25 February 2010

Currently reading: “Far Afield” by Susanna Kaysen

Far Afield by Susanna Kaysen is a great example of the kinds of book I was hoping my 2010 literary resolution would allow me to read. I owned this book since my second year in college but I am only now reading it as my current portable book to read on the public transit. This is also my fourth and favorite anthropological novel I’ve read so far.

I did twice before try reading this book but I found it impossible to get past the dreary and slow beginning.  There was also the issue of wrong expectations. The first time I tried reading the book was immediately after I bought it. And the sole reason for buying this book was that it was a Susanna Kaysen novel, the author of Girl, Interrupted. Since I loved her memoir, I somehow expected, despite the blurb in the back, that it’d be another coming of age book portraying psychological angst. Reading the first 20 pages or so not about that, therefore, has been disappointing. All I felt reading the beginning was an overwhelming sense of grayness coming off the pages and permeating reality. So I don’t really blame my younger self for not reading on to find out that this book was precisely about coming of age and psychological angst of the (usually intelligent) young people.

I couldn’t penetrate the grayness of the beginning on my second try either. But now I see that the beginning was so difficult because it was so compelling: I was transplanted into Faroe Islands feeling trapped by its coldness and humidity. Reality seemed to takes on different hues like their “unnatural” sun. Susanna Kaysen’s writing is so effective that I found myself travelling with Jonathan, the main character. I felt the ennui and the dread that Jonathan felt about his year ahead. All of this made me want to close the book only if to escape this world, and so I did not succeed finishing the book on my second try either.

Oh but on my third try, I kept reading, perhaps because I started this time with an adjusted set of expectations, but more likely because I was stuck on the train with only this book and I didn’t want to make eye contact with the other New Yorkers. And at this moment, I empathized with Jonathan, although he was a little arrogant in his youth and also a bit spoiled, because I, like him, wanted to avoid the very people I was sharing a city with. And so I was hooked.

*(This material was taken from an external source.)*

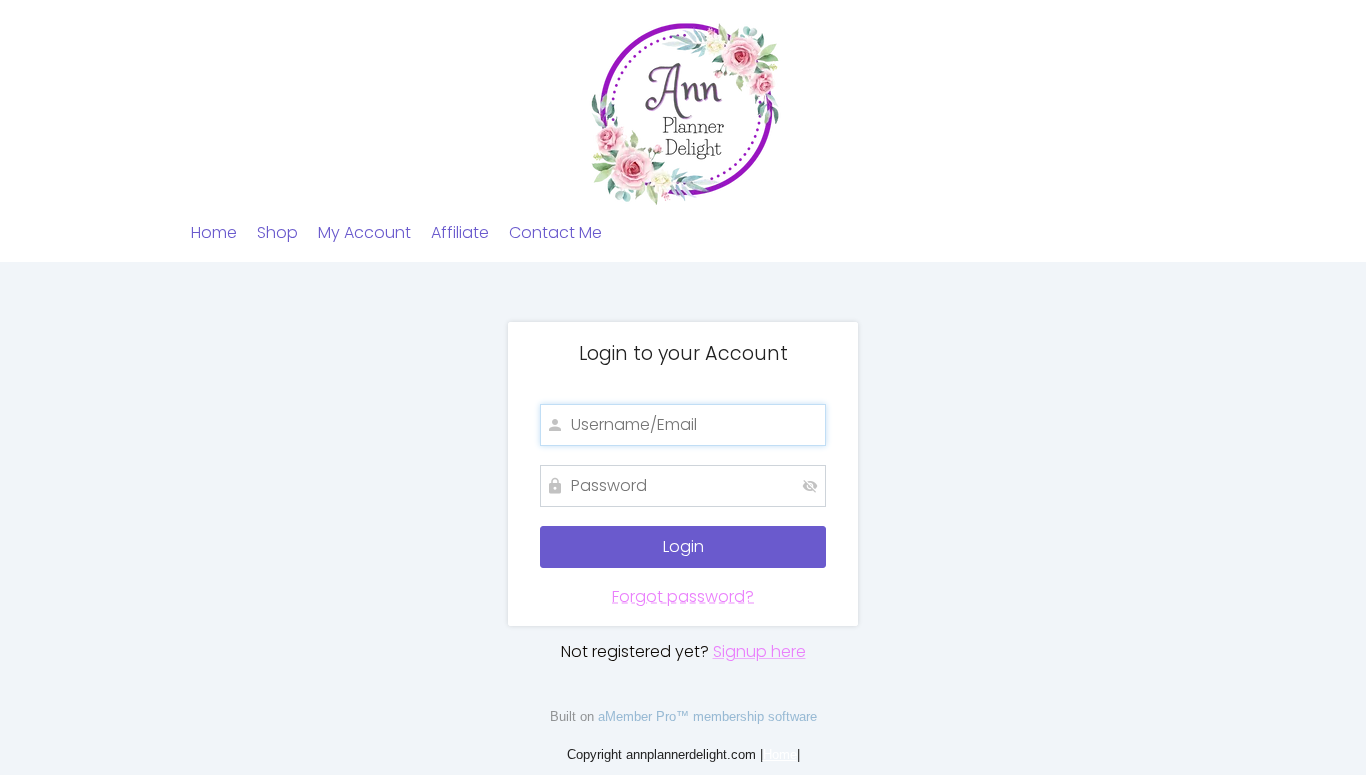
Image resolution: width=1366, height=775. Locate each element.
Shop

This story is unlike the other three anthropological novels I’ve read so far. Instead of meeting a young protagonist anthropologist thirsty for knowledge and (more or less) eager to go native, Jonathan, our thesis researching novice anthropologist, feels more ambivalent about becoming a participant observer. Yet he gets sucked in and even in the thickness of his involvement with the culture, Jonathan has doubts, fears, and still continuing and consuming ambivalence about the whole anthropological enterprise. It was refreshing to finally meet a more believable grad student who seems too well read, too neurotic, and too young.

And Susanna Kaysen doesn’t disappoint in writing another psychological story. The acute observations I loved in Girl, Interrupted are what made me feel a connection with Jonathan. I especially loved the inner dialogues Jonathan had with his overly academic self, overly critical self, overly untrusting self, and finally a self that resigns himself to the conditions, both glorious and pathetic, of life itself. I ended up rooting for him but found the book too depressing at times since Jonathan’s problems can so easily be generalized to the human condition I am trying to ignore in my youth.

Jonathan’s way of making all the concerns of the twenties abstract and academic especially rings true with me since I as well as a few close friends of mine have a tendency to trap ourselves that way. Is making everything abstract our way of avoiding life itself? Well then, perhaps we need an awakening similar to Jonathan’s filled with poop, blood, and animal slaughter, essentially a confrontation with the realities of living outside our books.